• **Your goal**
Reproduce the notes on new features in pylatexenc 2 below, word for word and in full.
== Source passage ==
New features in pylatexenc 2

Brief list of new features

  • Improvements to LaTeX parser and its API (pylatexenc.latexwalker):

    • More powerful and versatile way of providing a “latex context” with a collection of known macros, environment definitions, and “latex specials” provided by the pylatexenc.macrospec module.

    • Support for arbitrary sequences of characters that have a special meaning in LaTeX, such as ‘&’, ‘#’, ‘``’, which are referred to as “latex specials”. A new node type (LatexSpecialsNode) represents such sequences of characters;

    • Support for arbitrary macro arguments & formats via custom parsing code. We support, for instance, \verb+...+-type constructs;

    • Better parsing of math mode, and support for display math modes;

    • Parsed LaTeX nodes (LatexNode‘s) now retain information about which part of the original string they represent, and therefore what their verbatim latex representation is;

  • Improvements to the latex2text:

    • New feature: chunks of text can be filled at a given column width for a more aesthetic result. This can be enabled with the flag fill_text=True|<column-width> in LatexNodes2Text‘s constructor.

    • The default handling of white space was changed. The flag strict_latex_spaces= now takes the value ‘macros’ as default, which is more reasonable in most cases;

    • Renamed macro specification classes MacroDefMacroTextSpec etc., include support for “latex specials”;

    • New flag math_mode= specifying how to convert math mode to text, extends and replaces keep_inline_math=;

    • Adapted for the updated latexwalker API.

  • New interface for pylatexenc.latexencode, with UnicodeToLatexEncoder and unicode_to_latex(). You can specify custom conversion rules, custom behavior for unknown characters, and more.

    Additional latex escapes from the unicode.xml file maintained at https://www.w3.org/TR/xml-entity-names/#source were added to the default set of latex codes for unicode characters. You can also opt to use only the rules from unicode.xml.
===
== Supplied entries ==
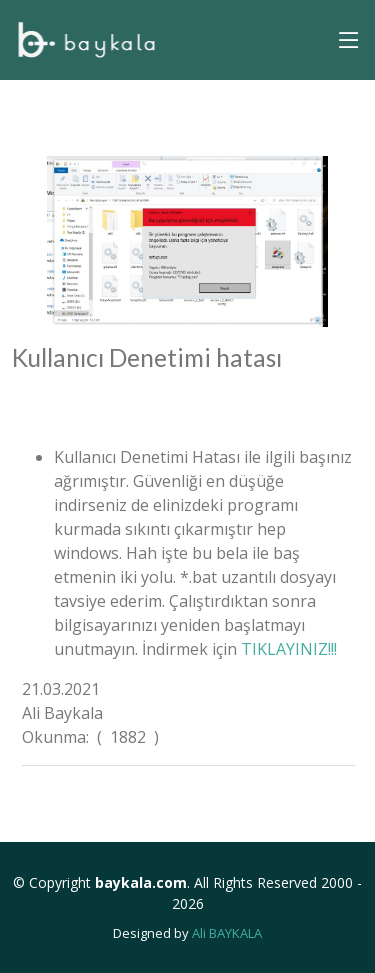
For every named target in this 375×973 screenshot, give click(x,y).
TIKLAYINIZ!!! (289, 649)
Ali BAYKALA (227, 933)
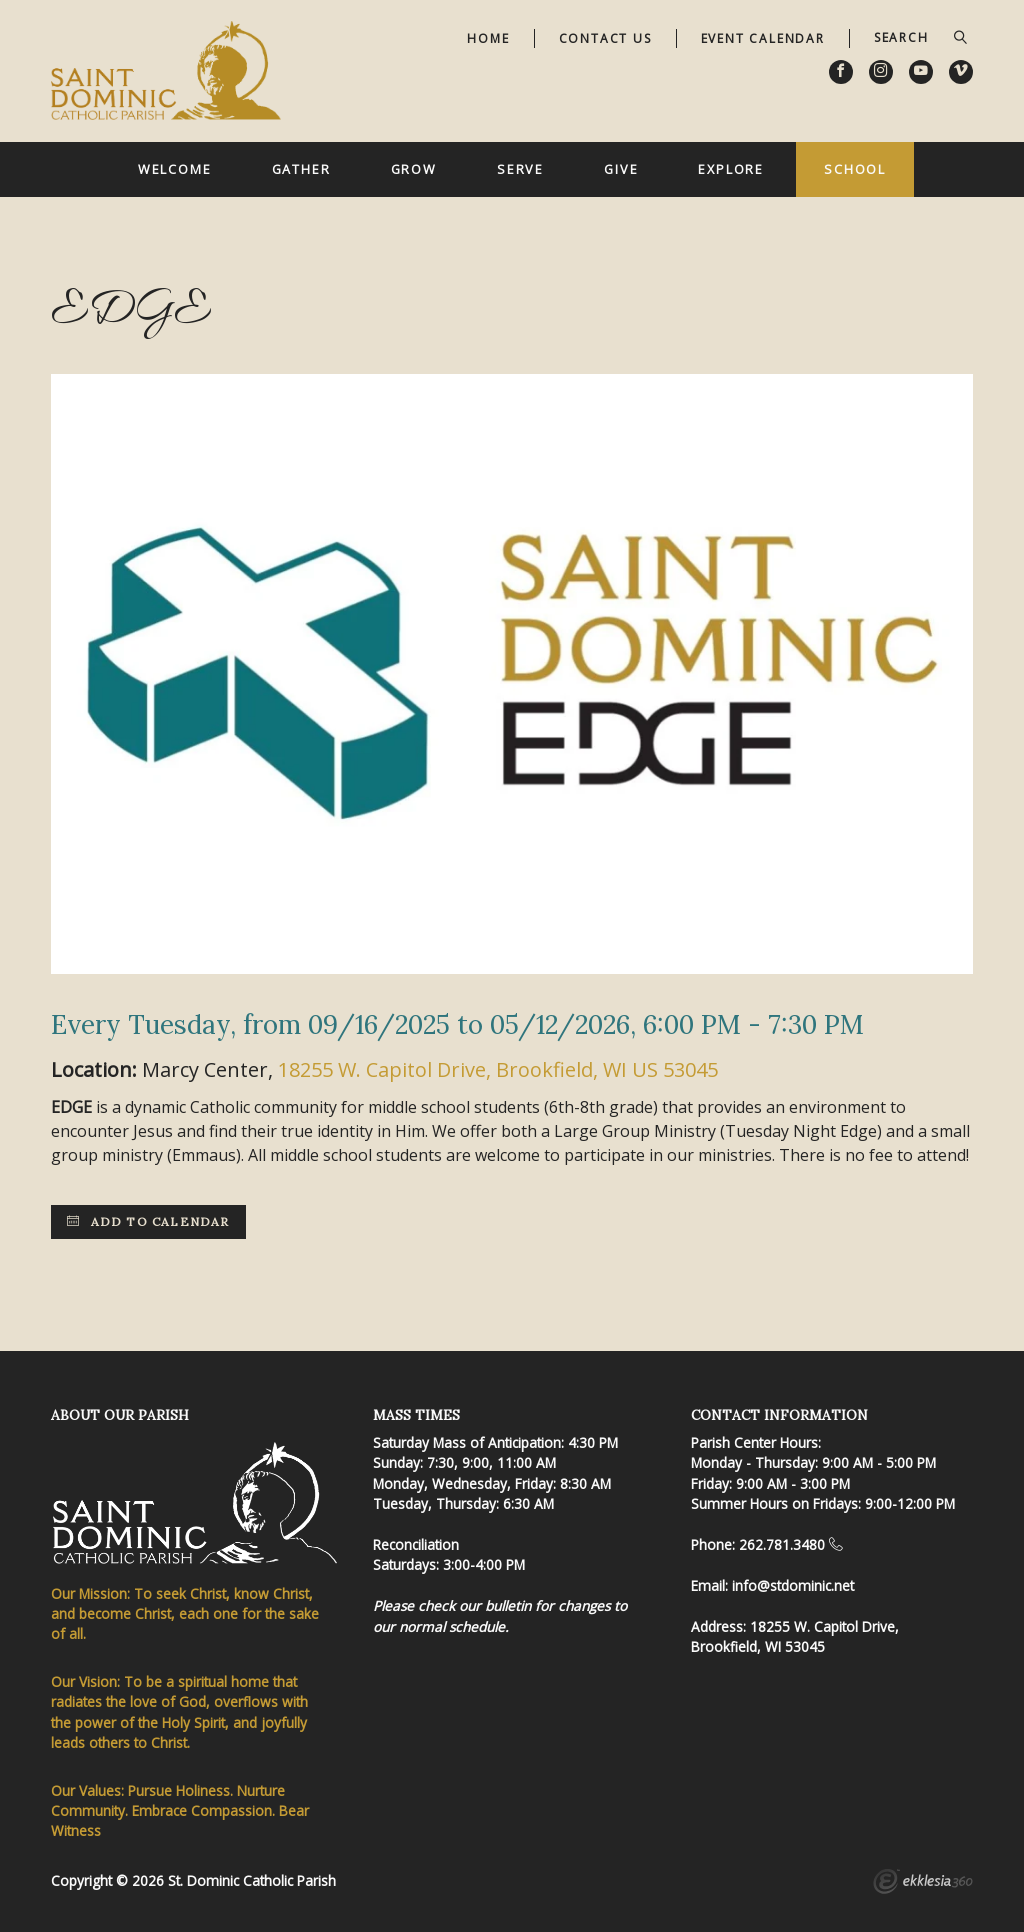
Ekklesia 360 (923, 1884)
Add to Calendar (148, 1221)
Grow (414, 169)
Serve (520, 169)
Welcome (175, 169)
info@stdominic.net (793, 1585)
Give (621, 169)
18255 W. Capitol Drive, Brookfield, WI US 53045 (498, 1069)
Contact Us (605, 38)
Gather (301, 169)
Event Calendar (763, 38)
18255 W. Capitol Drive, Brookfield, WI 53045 (795, 1636)
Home (488, 38)
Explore (731, 169)
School (855, 169)
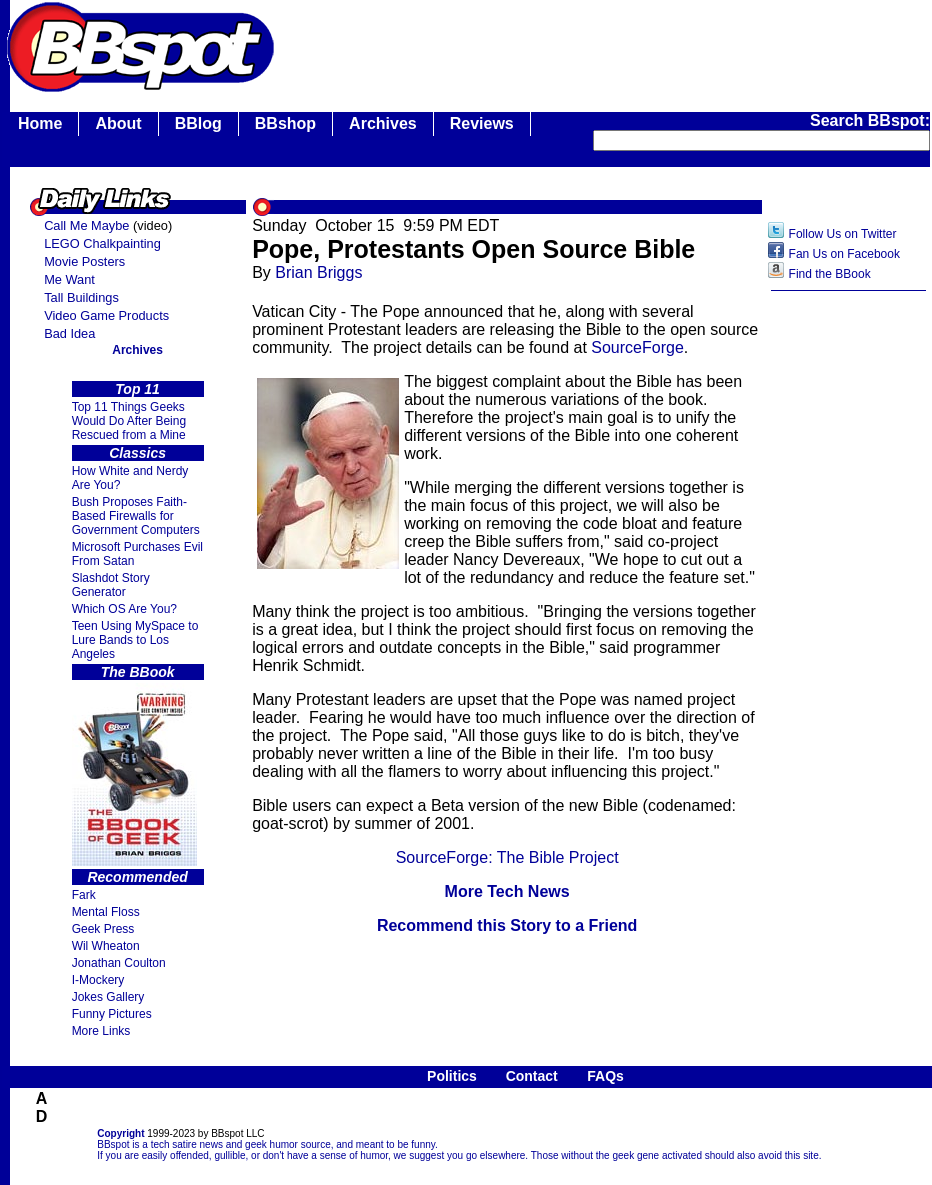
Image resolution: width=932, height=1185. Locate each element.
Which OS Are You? (124, 609)
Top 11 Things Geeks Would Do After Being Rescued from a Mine (129, 421)
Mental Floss (106, 912)
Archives (383, 123)
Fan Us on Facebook (844, 254)
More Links (101, 1031)
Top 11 (137, 389)
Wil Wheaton (106, 946)
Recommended (137, 877)
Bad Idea (69, 333)
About (118, 123)
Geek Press (103, 929)
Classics (137, 453)
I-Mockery (98, 980)
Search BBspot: (870, 120)
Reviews (482, 123)
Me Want (69, 279)
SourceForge (637, 347)
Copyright (120, 1133)
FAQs (605, 1076)
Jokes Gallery (108, 997)
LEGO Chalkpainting (102, 243)
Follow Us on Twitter (843, 234)
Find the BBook (830, 274)
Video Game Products (106, 315)
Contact (532, 1076)
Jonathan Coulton (119, 963)
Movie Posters (84, 261)
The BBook (138, 672)
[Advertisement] (849, 617)
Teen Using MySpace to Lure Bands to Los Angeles (135, 640)
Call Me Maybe (86, 225)
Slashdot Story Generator (111, 585)
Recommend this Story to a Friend (507, 925)
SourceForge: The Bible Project (507, 857)
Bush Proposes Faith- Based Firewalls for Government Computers (136, 516)
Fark (84, 895)
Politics (452, 1076)
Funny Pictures (112, 1014)
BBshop (285, 123)
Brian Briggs (318, 272)
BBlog (198, 123)
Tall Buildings (81, 297)
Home (40, 123)
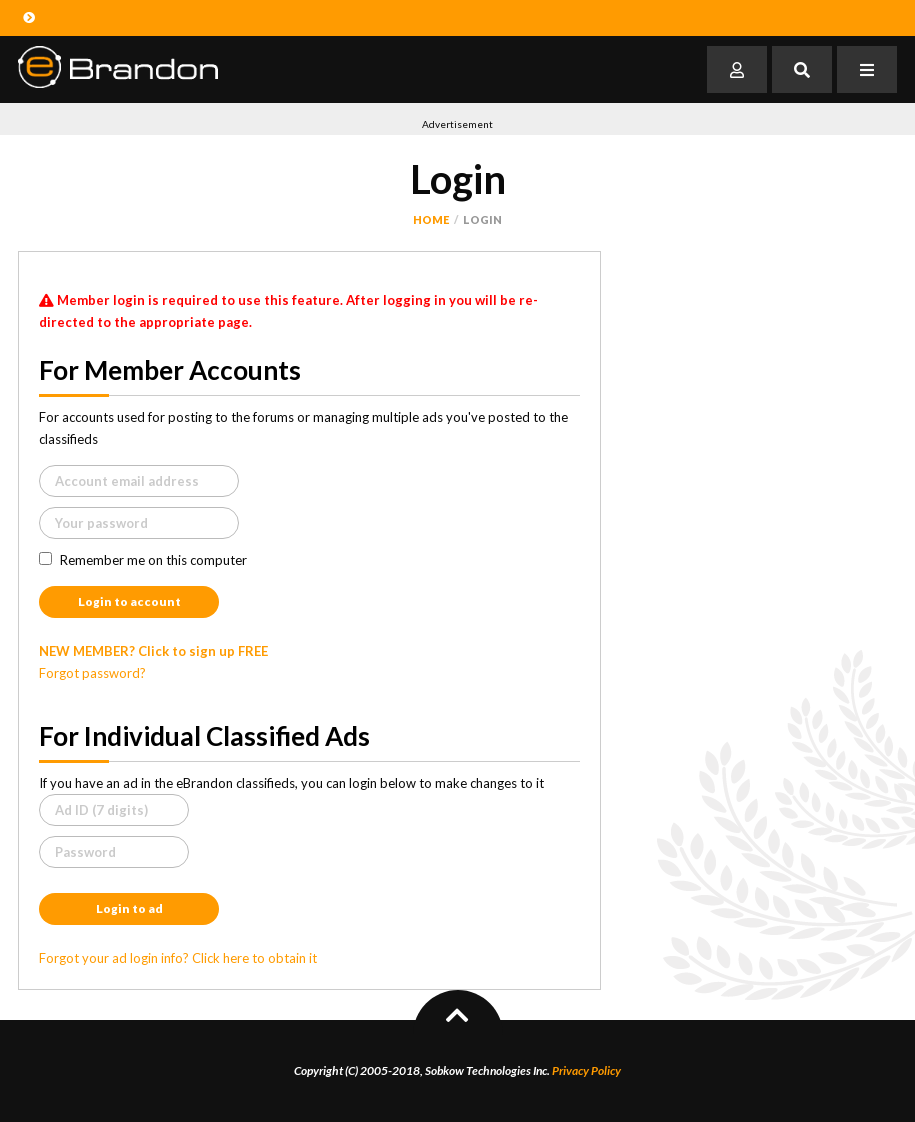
===
• **Exercise response**
New features in pylatexenc 2

Brief list of new features

  • Improvements to LaTeX parser and its API (pylatexenc.latexwalker):

    • More powerful and versatile way of providing a “latex context” with a collection of known macros, environment definitions, and “latex specials” provided by the pylatexenc.macrospec module.

    • Support for arbitrary sequences of characters that have a special meaning in LaTeX, such as ‘&’, ‘#’, ‘``’, which are referred to as “latex specials”. A new node type (LatexSpecialsNode) represents such sequences of characters;

    • Support for arbitrary macro arguments & formats via custom parsing code. We support, for instance, \verb+...+-type constructs;

    • Better parsing of math mode, and support for display math modes;

    • Parsed LaTeX nodes (LatexNode‘s) now retain information about which part of the original string they represent, and therefore what their verbatim latex representation is;

  • Improvements to the latex2text:

    • New feature: chunks of text can be filled at a given column width for a more aesthetic result. This can be enabled with the flag fill_text=True|<column-width> in LatexNodes2Text‘s constructor.

    • The default handling of white space was changed. The flag strict_latex_spaces= now takes the value ‘macros’ as default, which is more reasonable in most cases;

    • Renamed macro specification classes MacroDefMacroTextSpec etc., include support for “latex specials”;

    • New flag math_mode= specifying how to convert math mode to text, extends and replaces keep_inline_math=;

    • Adapted for the updated latexwalker API.

  • New interface for pylatexenc.latexencode, with UnicodeToLatexEncoder and unicode_to_latex(). You can specify custom conversion rules, custom behavior for unknown characters, and more.

    Additional latex escapes from the unicode.xml file maintained at https://www.w3.org/TR/xml-entity-names/#source were added to the default set of latex codes for unicode characters. You can also opt to use only the rules from unicode.xml.